[start]
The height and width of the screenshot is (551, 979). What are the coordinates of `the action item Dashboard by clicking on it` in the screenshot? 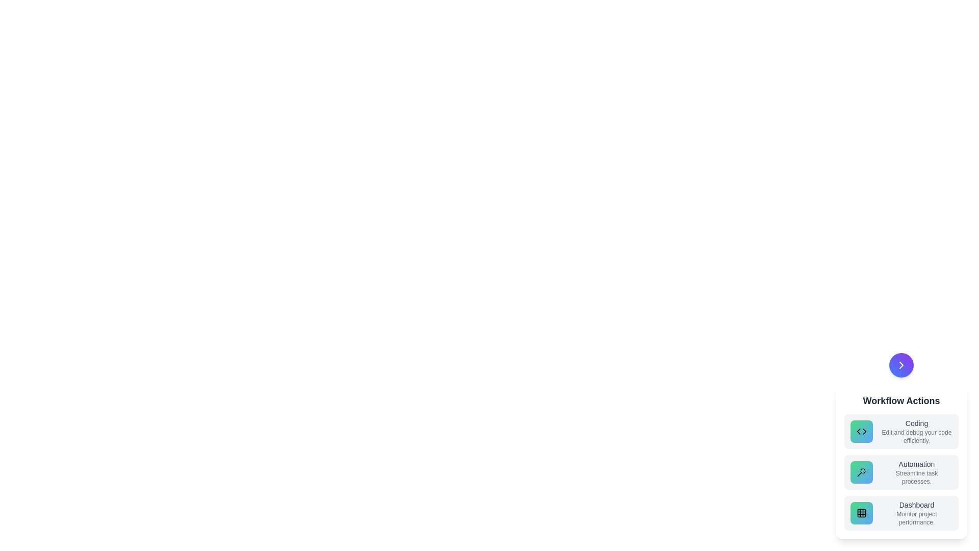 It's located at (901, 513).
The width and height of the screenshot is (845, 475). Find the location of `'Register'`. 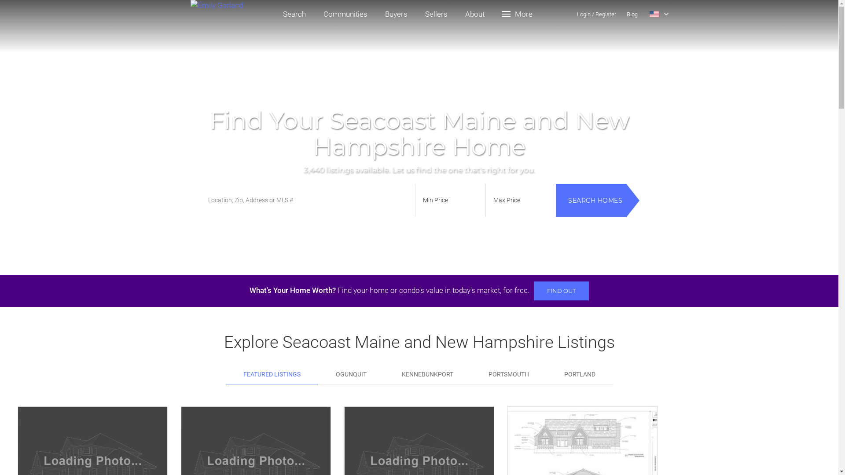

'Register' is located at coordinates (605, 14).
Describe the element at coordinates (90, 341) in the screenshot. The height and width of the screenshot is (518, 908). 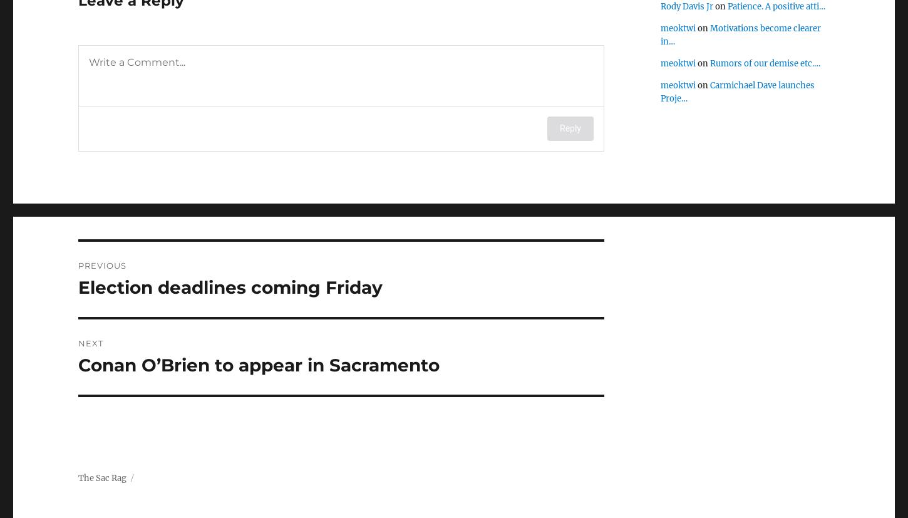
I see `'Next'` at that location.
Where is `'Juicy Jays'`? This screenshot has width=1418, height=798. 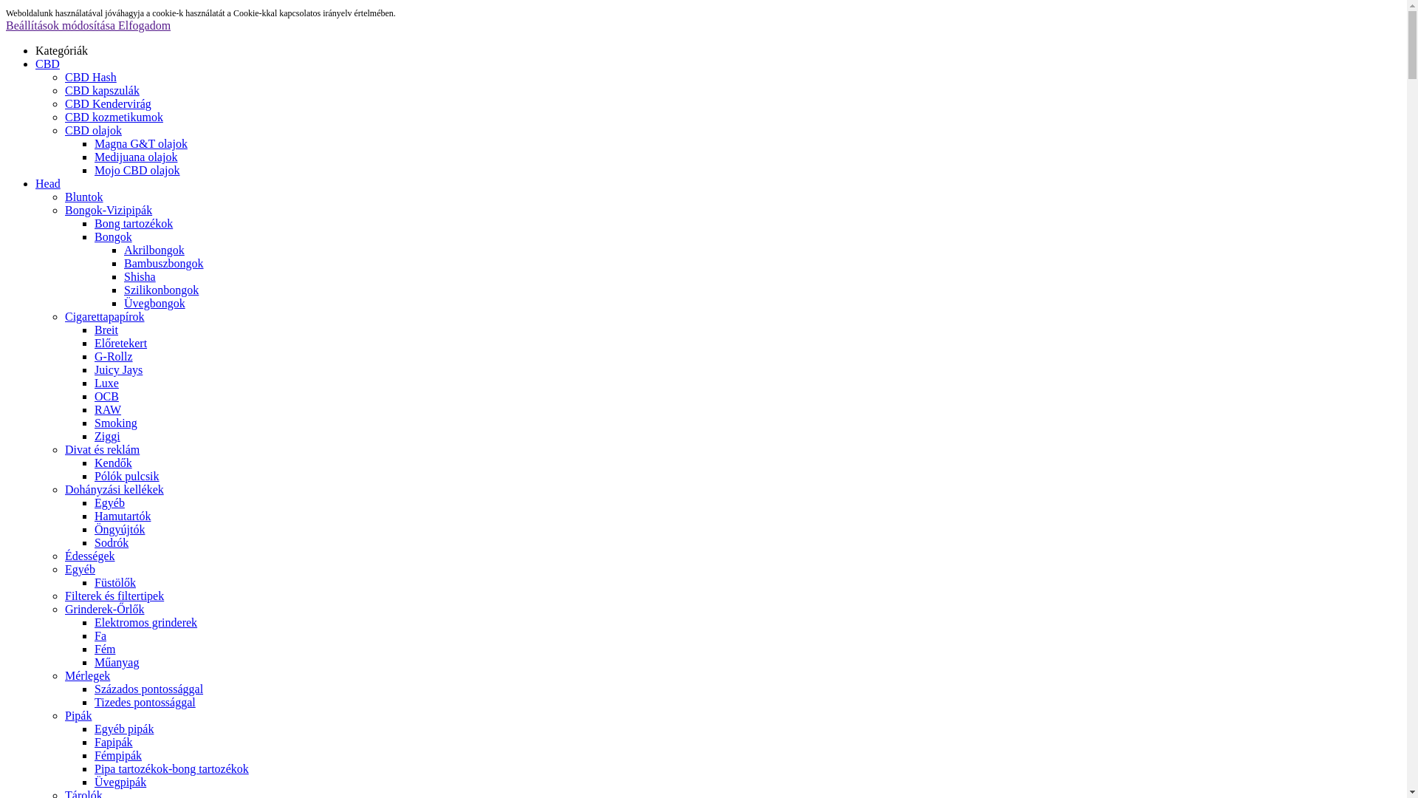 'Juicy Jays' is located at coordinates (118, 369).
[end]
[start]
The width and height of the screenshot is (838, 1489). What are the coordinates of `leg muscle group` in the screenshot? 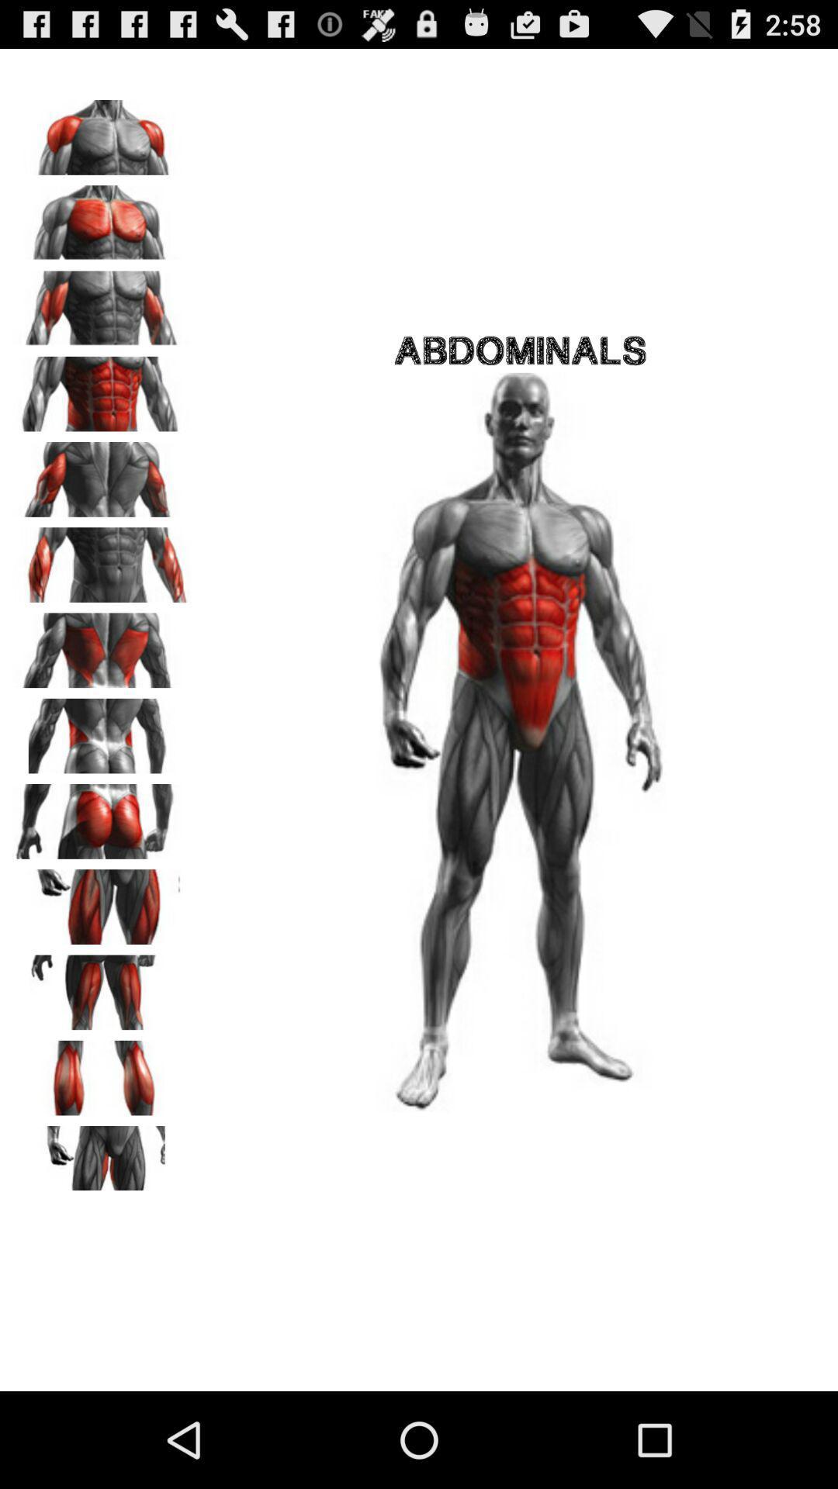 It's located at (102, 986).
[end]
What is required: Starting at the line containing "The width and height of the screenshot is (845, 475)." and ending with the line containing "coordinates (605, 14).", reproduce that material with "screenshot" changed to "image" and nothing else altered. Omit the pictures from your reproduction.

Exercise solution:
The width and height of the image is (845, 475). Find the location of `'Register'`. 

'Register' is located at coordinates (605, 14).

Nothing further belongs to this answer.